There is no topic that can bring the claws out faster than discussing whether a woman should stay home, work from home, or work outside the home while raising children. And in true philosopher fashion, I can’t help but ask – Why? Why do we, as women, feel the need to judge and berate one another regarding such a personal family decision? When did we stop supporting each other?
Some have argued the shift initially came with feminism. As women fought for equality in the workplace those who worked in the home felt they needed to defend their choice. Given the arguments that were raised in the fight to bring equality, I can understand how women content working in the home would resent implications of empty days and a wasted life. Especially given, the relentless schedule of caring for children and maintaining a home.
On the other side, feminists perhaps felt their efforts were for not when there were women choosing to stay home. I have read arguments stating those who fought for workplace equality felt unsupported by women who worked in the home. Here, I believe, portrays part of the problem. Those who felt their life was wasted tending to a home, and wanted to be taken seriously in the workplace were right in how that made them feel. Just as those who were content tending to a home were right in how that made them feel. It appears neither side took the time to relate to the other or make the distinction – this is what works for me. Instead of celebrating the fact that women would now have choices, we turned on those who did not share the same vision and made our default tone defensive.
Certainly I do not believe simple misunderstanding to be the sole source of women verbally attacking each other. Though, it does seem plausible to have played a major role and luckily misunderstanding can easily be remedied. When it comes to careers and raising children, women face many factors while weighing pros and cons of their decision. Whether deciding to work outside the home, inside the home, or stay at home, it is never a decision made lightly and doing what is best for her family is always at the forefront.Further, those who have to decide heavily based on financial reasons, rarely feel the choice was their own. Which is important to note goes both ways: women must work outside the home to keep the family afloat, or must stay home because the cost of daycare outweighs their salary. Leading me to the main culprit in our misinterpreted interactions with one another – guilt.
As mothers we are always contending with our own guilt, and let’s face it self-inflicted guilt is an emotion all women excel at. More often than not, when I’m in conversations with women who have made the opposite choice, I find we usually end up justifying our choices more for own benefit and guilt than the person we are speaking with – which I’m sure the other person hears as reasons they made the wrong choice. The judgment taking place is not directed at the other person nearly as much as we are judging and berating ourselves.

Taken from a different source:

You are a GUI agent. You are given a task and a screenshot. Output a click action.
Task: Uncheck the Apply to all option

So the next time you hear a debate of whether you should be a stay-at-home-mom (SAHM), a working-at-an-office-mom (WAOM), or a working-at-home-mom (WAHM) – remember, be kind and choose your words wisely.

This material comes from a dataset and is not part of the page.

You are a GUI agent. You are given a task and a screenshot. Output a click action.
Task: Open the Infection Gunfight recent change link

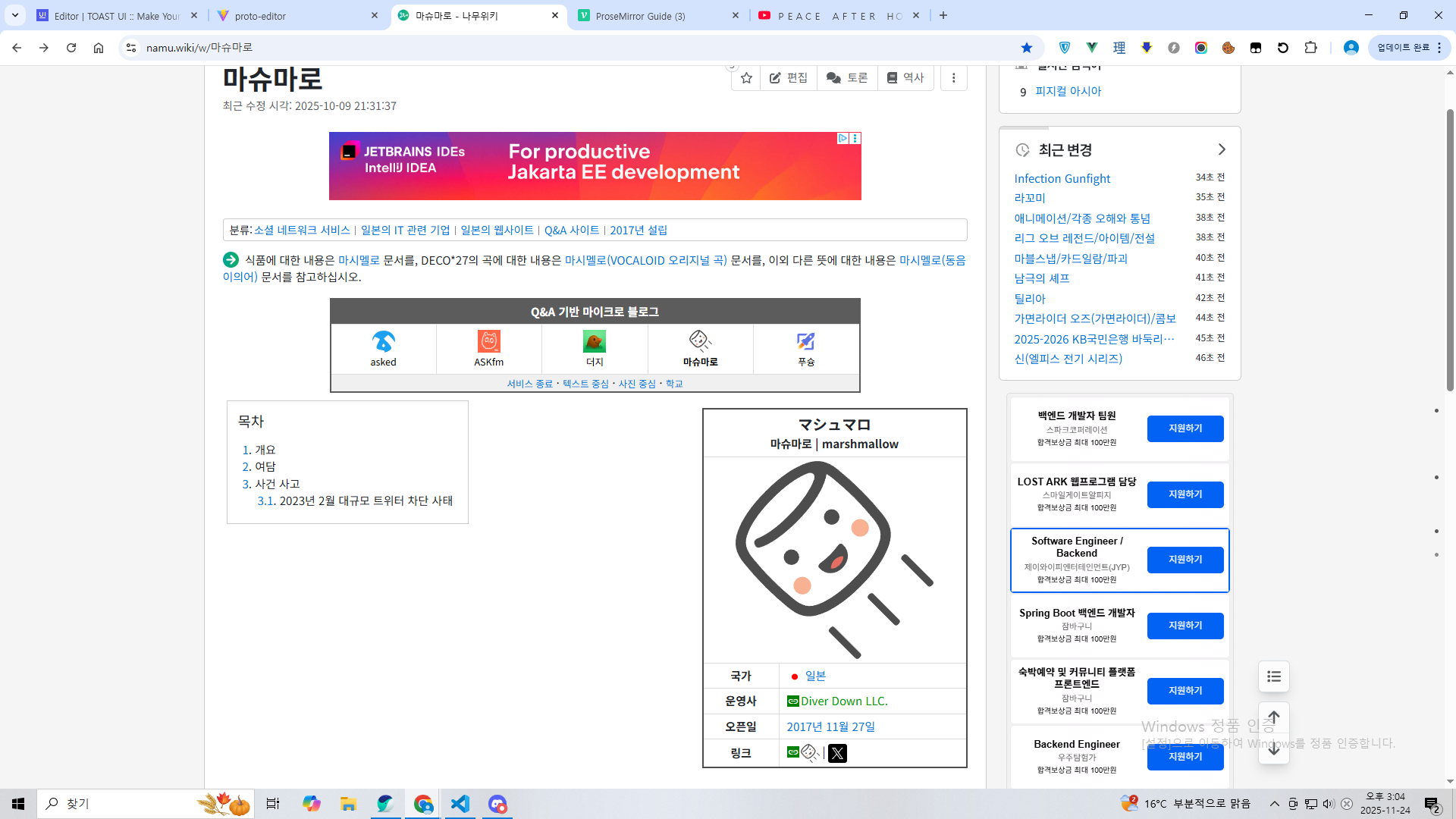click(x=1062, y=178)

Realizing that what works best for one woman and her family, is not what works best for another, while respecting our various views may just calm the guilt monsters in our own minds. If we are able to eliminate the defensive tone from our conversations and show a bit more vulnerability we will be more capable of connecting, regardless of our difference in decisions. In doing this, we just may find we have more in common than we think and open up new levels of support. There are not many who could not benefit from a little more support and understanding.